→ **Task brief**
Among the records below, find the line that has "[https://www.linkedin.com/groups/4399240/profile] (14, 2084)"; from there, give the lines again exactly, and stop after the line that has "View UAB Scholars Page".

→ **Supplied records**
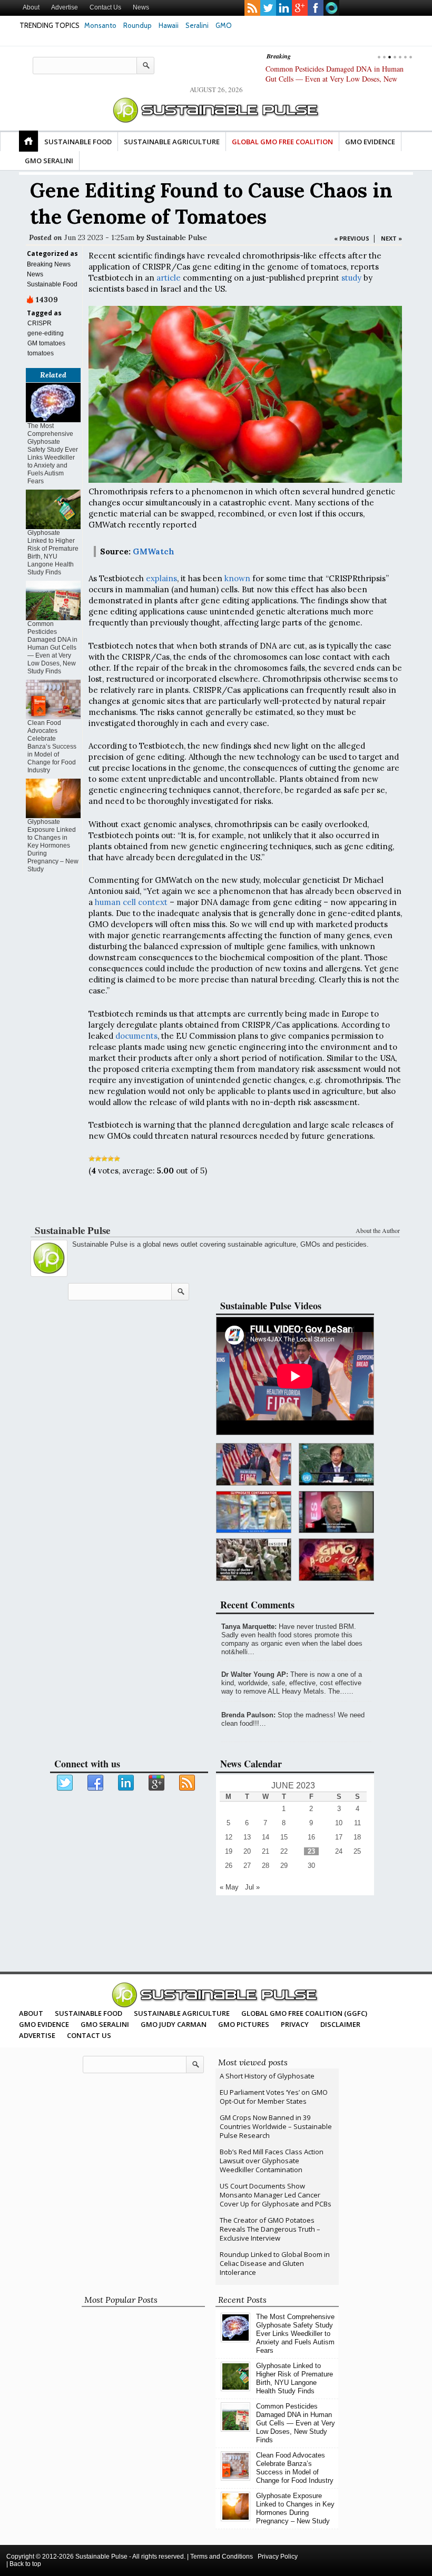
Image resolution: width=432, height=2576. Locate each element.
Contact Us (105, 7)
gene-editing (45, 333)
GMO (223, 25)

...

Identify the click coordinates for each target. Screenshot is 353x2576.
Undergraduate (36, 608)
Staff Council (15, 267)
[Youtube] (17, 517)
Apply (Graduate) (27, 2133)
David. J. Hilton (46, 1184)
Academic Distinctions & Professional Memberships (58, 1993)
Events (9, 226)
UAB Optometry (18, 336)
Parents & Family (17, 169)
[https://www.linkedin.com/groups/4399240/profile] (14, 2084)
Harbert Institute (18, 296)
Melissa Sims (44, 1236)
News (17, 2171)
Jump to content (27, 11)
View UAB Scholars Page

→ **Expected answer**
[https://www.linkedin.com/groups/4399240/profile] (14, 2084)
Harbert Institute (18, 296)
Melissa Sims (44, 1236)
News (17, 2171)
Jump to content (27, 11)
View UAB Scholars Page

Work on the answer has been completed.